Demand fell so sharply, in fact, that it has been impossible for oil-producing countries and companies to reduce their outputs at the same rate of speed. Thus, they were forced to pay buyers to take excess oil off their hands for the first time in global history.
By the Numbers
If you had seen the data a year ago – or even a couple of months ago – you may not have believed it to be possible. Not only did oil prices climb to $150 a barrel in recent history, but it’s unheard of for companies to pay good money to unload their products, especially in an economy heavily reliant on oil.
It’s clear there has been a massive collapse as the COVID-19 pandemic has unfolded. Globally, demand fell an unprecedented 29 million barrels per day and, even with some reduced production, storage capacity filled up quickly, necessitating the brief period in April when prices fell into negative territory at -$37.61.
Oversupply concerns roiled the markets, and two important benchmarks led crude to a tipping point. Brent, the international oil benchmark, fell almost 70 percent from January to April. In North America, the West Texas Intermediate (WTI) fell to its record low of -$37.61 – its first-ever negative dip. This caused the popular United States Oil Fund to dump its June WTI contracts and reduce its subsequent contracts. The sell-off startled investors, and volatility in the oil market spilled over into other sectors, as well, though the impact is expected to be temporary.
Oil remains a valuable commodity, in reality, meaning it does not truly have a negative worth, even at this strange time in world history. The negative pricing specifically concerned crude oil delivery contracts for the month of May that are traded on the futures market. Now, month-out contracts are back in positive territory, at approximately $30 per barrel. This is good news, as it suggests that oil traders expect supply to match demand again soon.
Where We Stand Now
At this juncture, crude exporters have shut down 13 percent of the U.S. drilling fleet. Similarly, the OPEC companies and Russia have announced they will reduce their collective outputs by 9.7 million barrels per day. Since we are in uncharted territory, it remains to be seen whether private oil drilling companies will be forced into bankruptcy.
The federal government is leasing space to increase the Strategic Petroleum Reserve, reportedly by 47 million barrels.
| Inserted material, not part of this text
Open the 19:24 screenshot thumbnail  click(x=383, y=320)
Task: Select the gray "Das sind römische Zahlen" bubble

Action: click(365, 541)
The White House has also proposed incentivizing U.S. fracking companies to keep their oil in the ground. However, shut-down oil facilities can be permanently damaged quite easily, and it is also very costly to restart drilling operations.
As states begin to loosen lockdown restrictions and reopen for many businesses, it remains to be seen to what extent demand may increase. One thing is certain, however: we are witness to an unprecedented time in history, and negative oil was a startling economic reminder of that fact.